GIVEN REQUEST :: Rewrite the entries starting at the line that has "Task: Open Shortcut" and ending after the line that has "Action: tap(1988, 269)". Copy every line, requests included, but scale the click coordinates in the answers by 0.4, round them to whole numbers with halves going up, and omit the pictures.
# START OF DATA LISTING
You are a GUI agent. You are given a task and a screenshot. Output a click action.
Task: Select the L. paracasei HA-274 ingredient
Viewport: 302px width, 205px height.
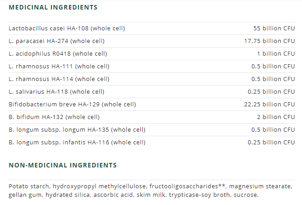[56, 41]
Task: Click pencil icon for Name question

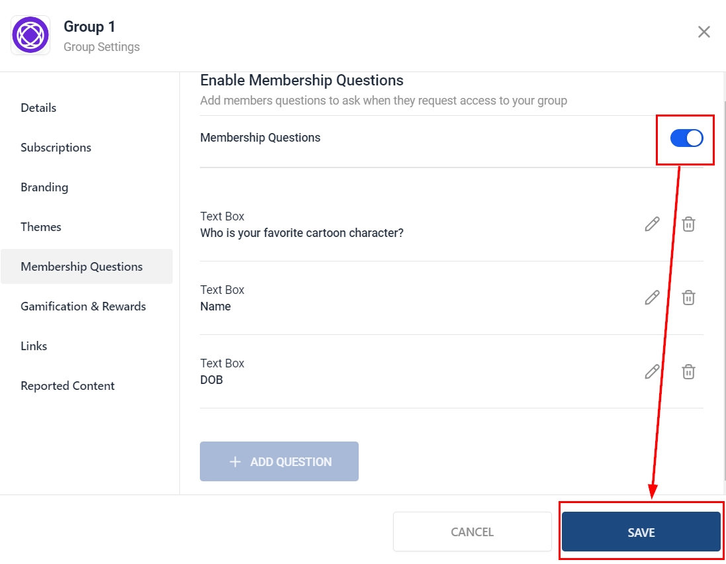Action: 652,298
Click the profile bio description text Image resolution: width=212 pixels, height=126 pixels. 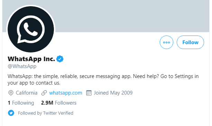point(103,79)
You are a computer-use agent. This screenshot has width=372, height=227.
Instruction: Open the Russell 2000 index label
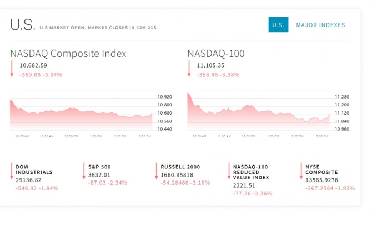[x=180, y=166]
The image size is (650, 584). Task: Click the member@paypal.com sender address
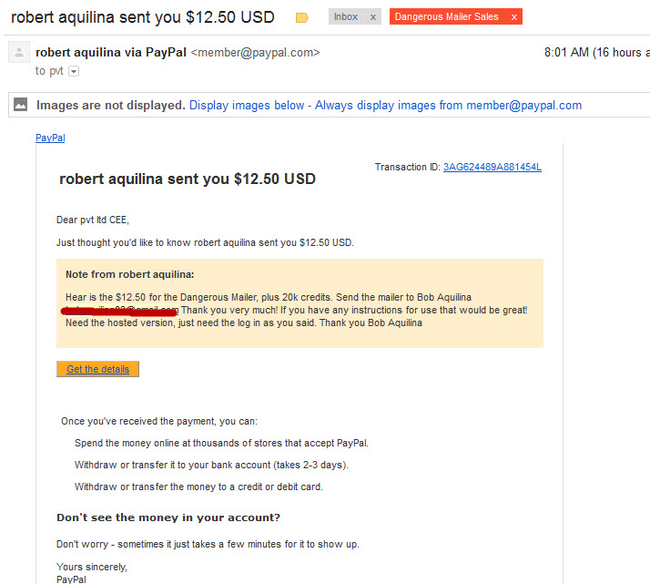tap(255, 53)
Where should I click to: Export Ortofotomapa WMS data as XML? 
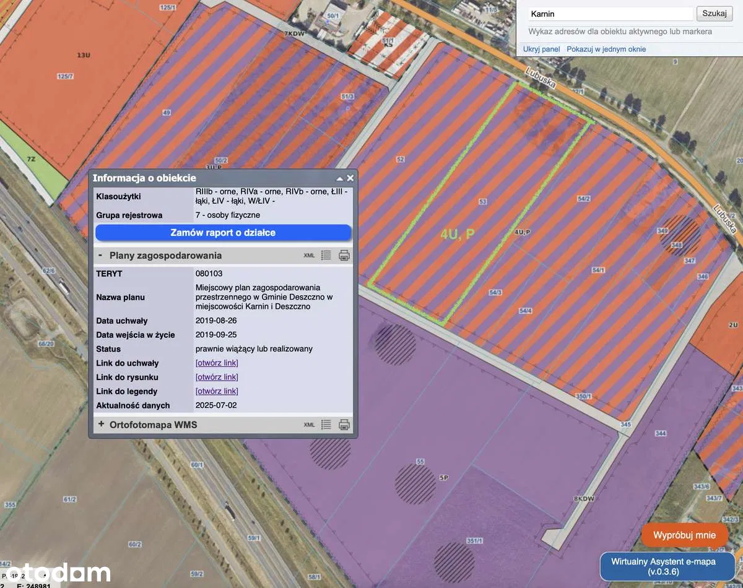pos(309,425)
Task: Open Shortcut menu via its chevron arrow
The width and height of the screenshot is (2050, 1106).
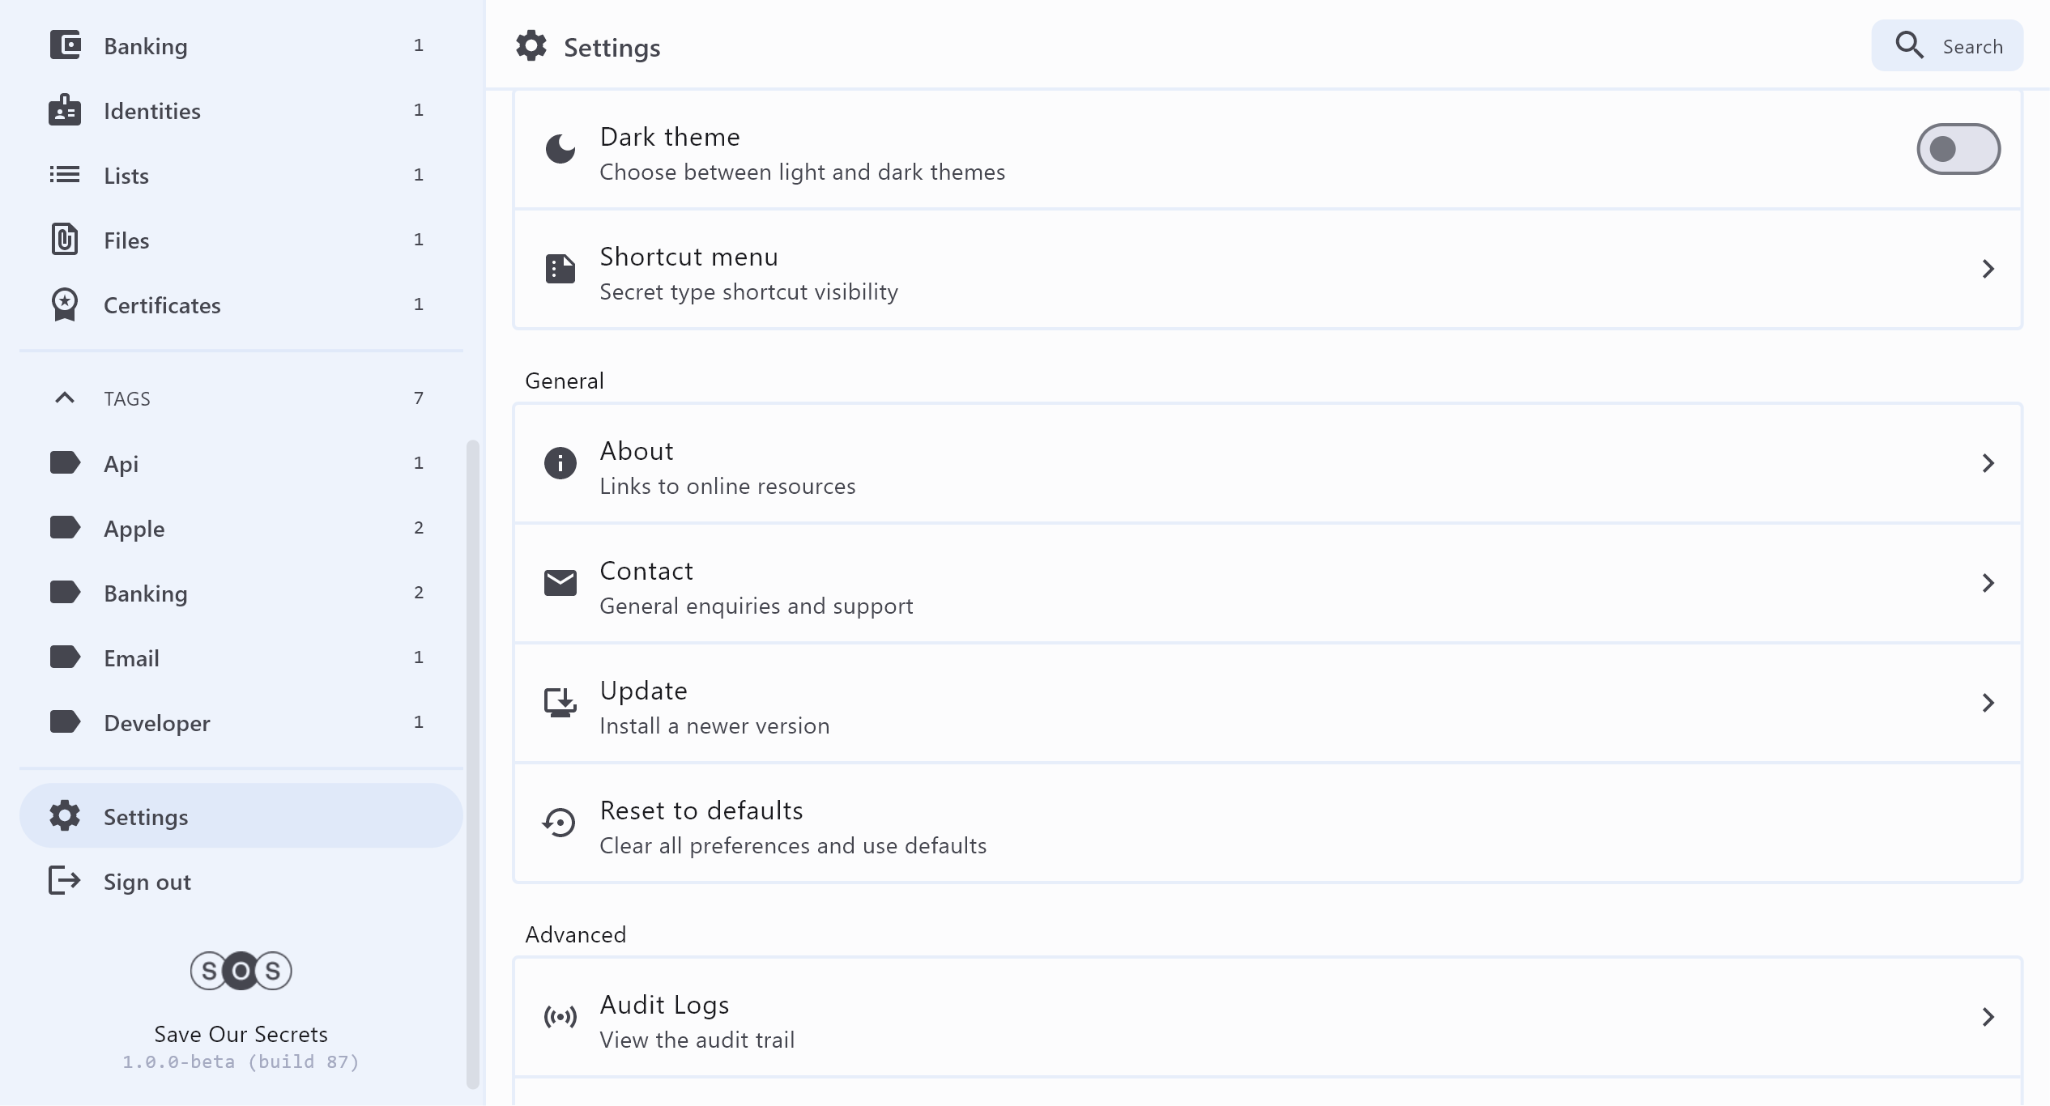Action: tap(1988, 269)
# END OF DATA LISTING
# START OF DATA LISTING
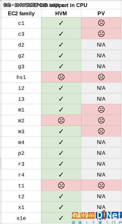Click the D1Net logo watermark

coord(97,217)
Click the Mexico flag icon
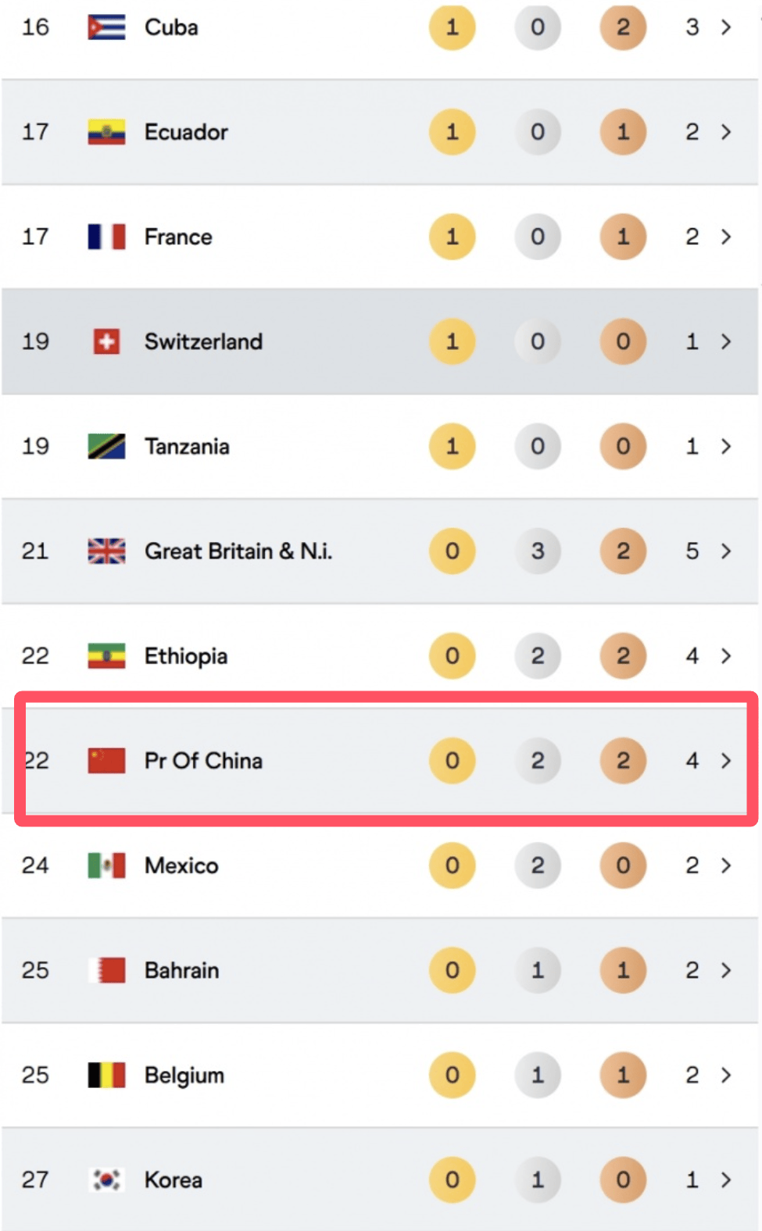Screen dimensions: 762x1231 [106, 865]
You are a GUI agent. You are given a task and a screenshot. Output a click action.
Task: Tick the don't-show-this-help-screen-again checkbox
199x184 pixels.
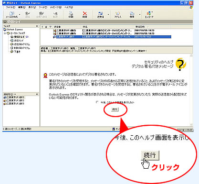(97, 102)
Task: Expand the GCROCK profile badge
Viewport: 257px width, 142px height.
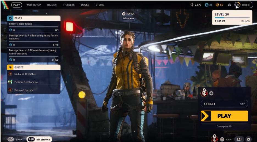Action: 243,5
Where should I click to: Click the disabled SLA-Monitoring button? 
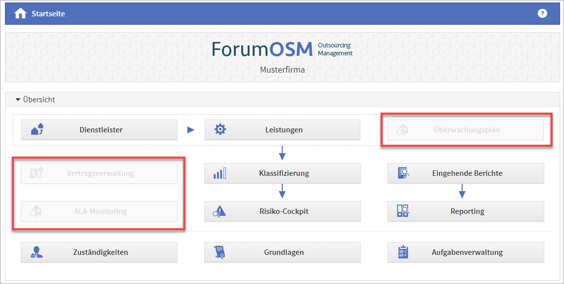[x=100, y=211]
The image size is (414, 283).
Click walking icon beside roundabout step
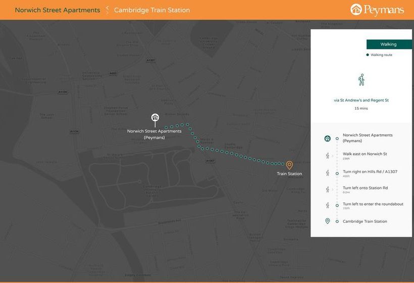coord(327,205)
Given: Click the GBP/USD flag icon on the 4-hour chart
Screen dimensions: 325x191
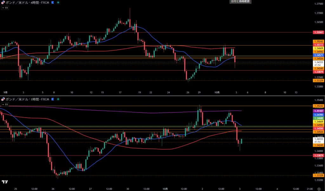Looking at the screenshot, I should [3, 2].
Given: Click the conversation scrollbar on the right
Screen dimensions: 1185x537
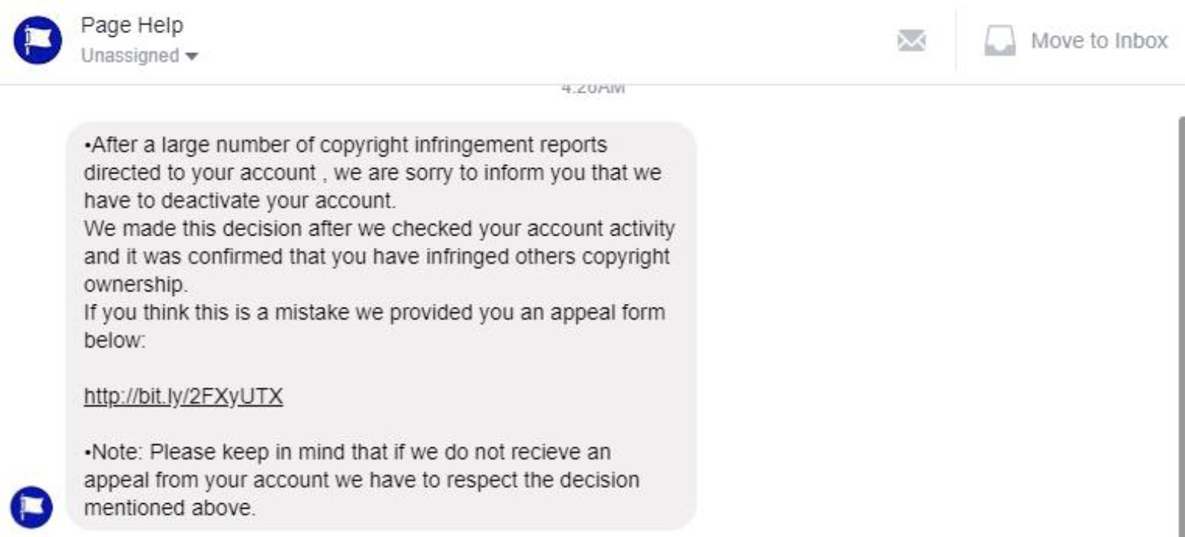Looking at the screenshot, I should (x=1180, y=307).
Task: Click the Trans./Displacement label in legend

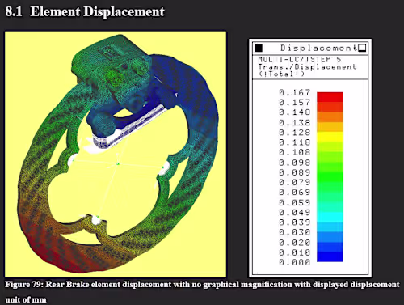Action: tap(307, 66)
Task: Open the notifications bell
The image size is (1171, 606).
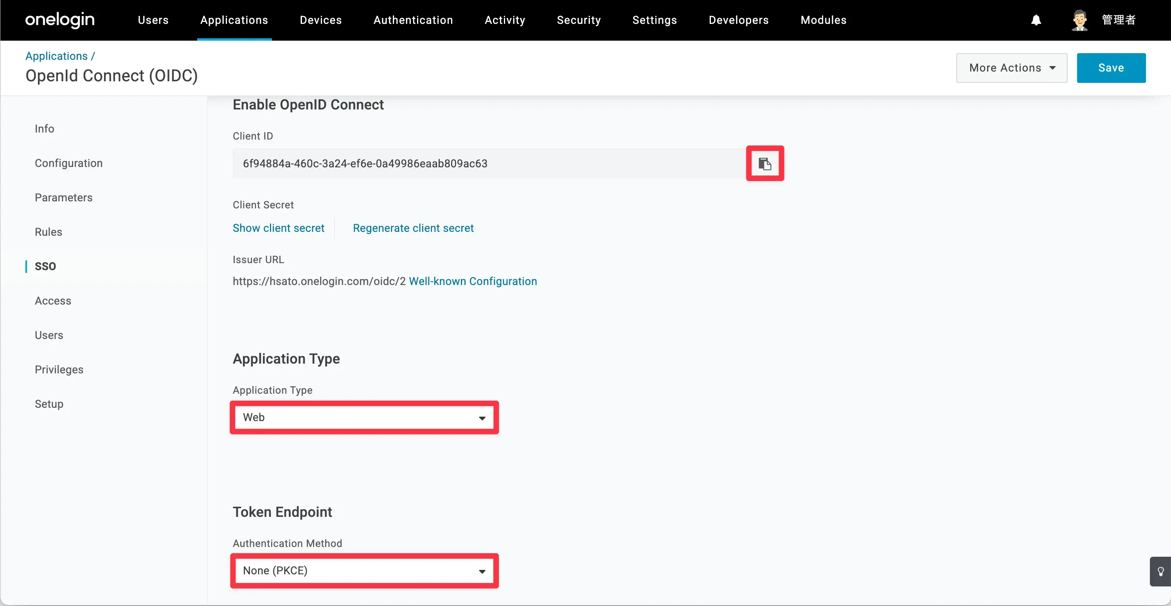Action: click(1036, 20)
# END OF DATA LISTING
EXERCISE SOLUTION ::
Task: Open Shortcut menu via its chevron arrow
The width and height of the screenshot is (2050, 1106).
Action: tap(795, 108)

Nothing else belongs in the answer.